# so if you have an optimum level....then how long to recover?



## daisy_ysiad2002 (Aug 17, 2009)

I have another 2 weeks to go and then I am praying my TSH and all my other ranges are at a decent number. I'm right now getting sick/cold or something I believe and am feeling extra tired and exhausted. At this rate I don't think my TSH is 'right' but IF IT IS...how long till a person recovers from hypothyroid disease to feel semi normal again where one can work full time? I know even my mom and sister at good numbers slide back on certain days where they feel terrible and just want to stay in bed. I heard it can be months till the body settles down and heals and for some it can take a couple years to find the magical dose. What kind of damage has hashi's and hypothyroid caused. Any articles on this? I guess I am afraid the endo won't treat me if i'm still tired and flare up on days....but she doesn't seem the type to do this...she did say for some people it can take up to 2 months to get to optimal energy levels.

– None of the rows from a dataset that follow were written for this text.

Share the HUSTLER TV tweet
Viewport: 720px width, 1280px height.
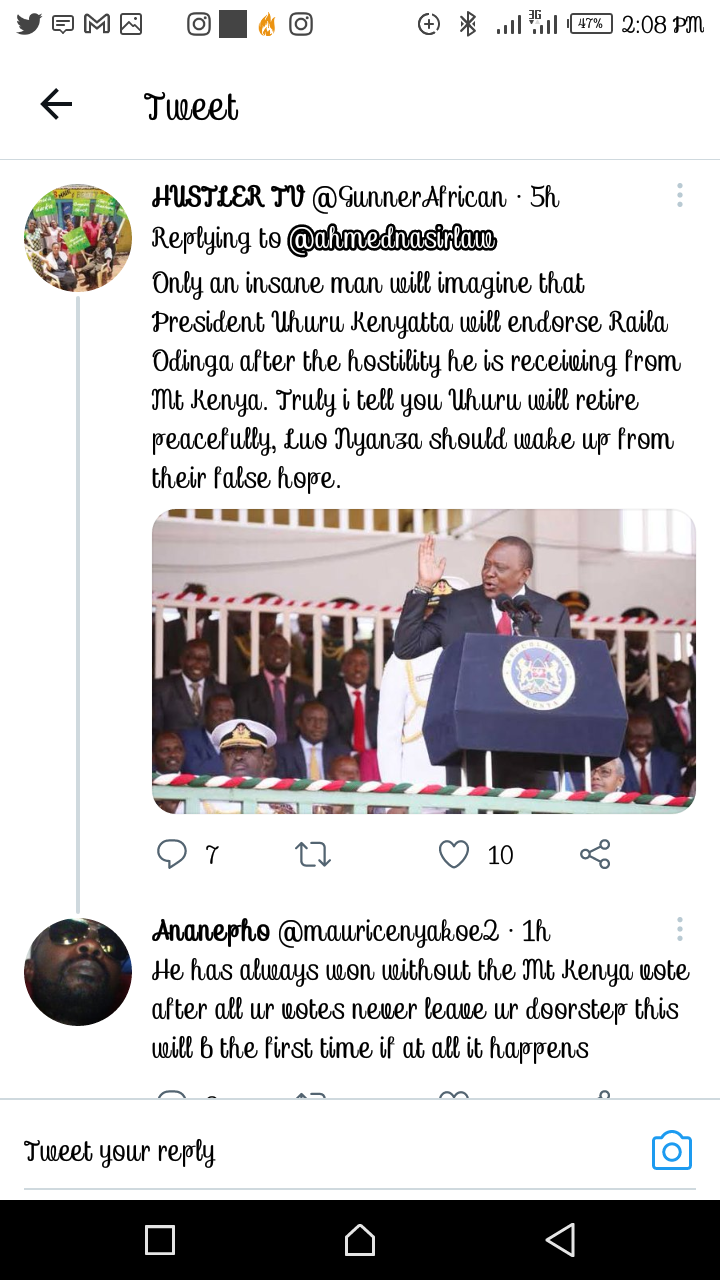pos(595,854)
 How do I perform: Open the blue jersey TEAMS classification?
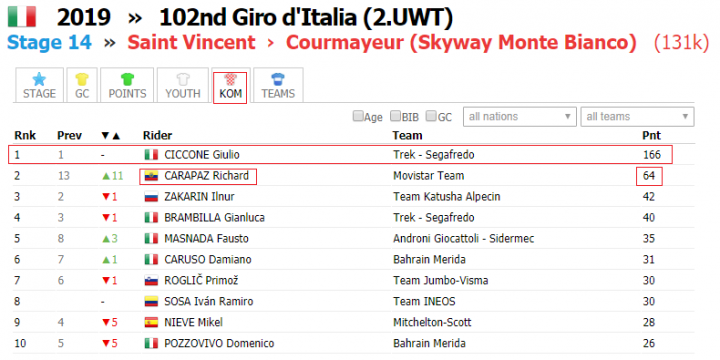(278, 85)
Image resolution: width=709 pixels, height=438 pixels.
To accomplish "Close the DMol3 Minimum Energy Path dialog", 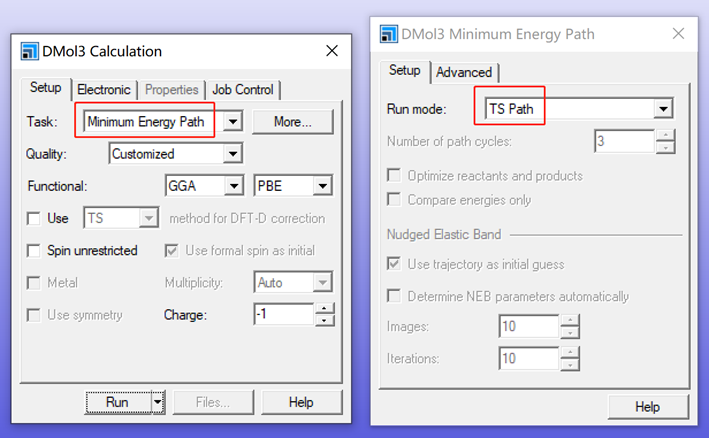I will [x=678, y=34].
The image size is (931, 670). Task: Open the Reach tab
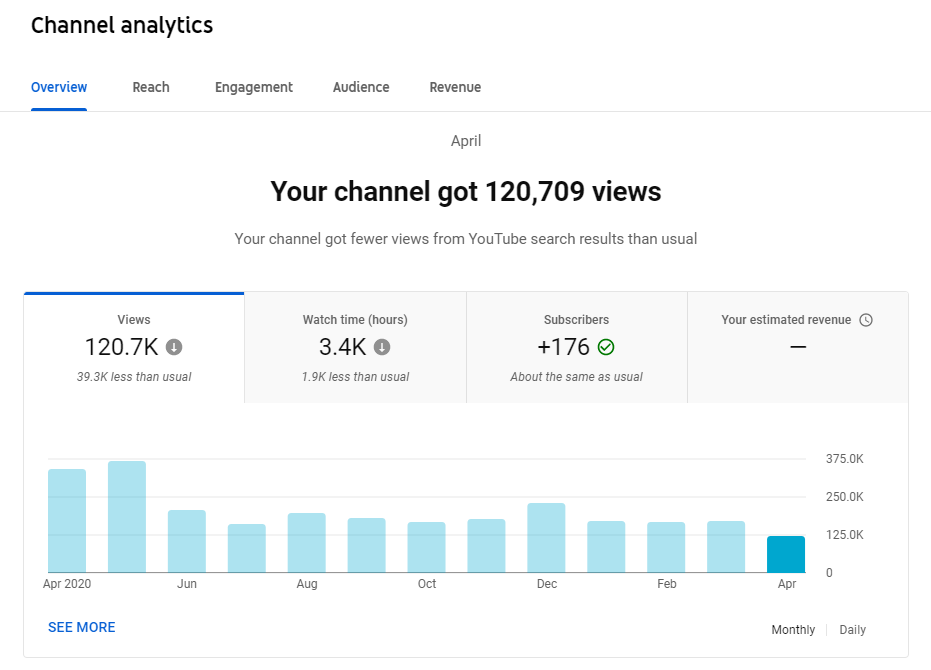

I guess for some of us it just may be part of the 'disease' we have to live with ......


----------



## Andros (Aug 26, 2009)

daisy_ysiad2002 said:


> I have another 2 weeks to go and then I am praying my TSH and all my other ranges are at a decent number. I'm right now getting sick/cold or something I believe and am feeling extra tired and exhausted. At this rate I don't think my TSH is 'right' but IF IT IS...how long till a person recovers from hypothyroid disease to feel semi normal again where one can work full time? I know even my mom and sister at good numbers slide back on certain days where they feel terrible and just want to stay in bed. I heard it can be months till the body settles down and heals and for some it can take a couple years to find the magical dose. What kind of damage has hashi's and hypothyroid caused. Any articles on this? I guess I am afraid the endo won't treat me if i'm still tired and flare up on days....but she doesn't seem the type to do this...she did say for some people it can take up to 2 months to get to optimal energy levels. I guess for some of us it just may be part of the 'disease' we have to live with ......


Once you are euthyroid, it can take 18 months to 2 years for the body to recover.


----------



## hillaryedrn (Dec 14, 2009)

Don't be discouraged, tho. It doesn't take everyone this long. While it might, it doesn't mean it has to. Every person is different, therefore every situation is different. ((HUGS)) We're all here for you!


----------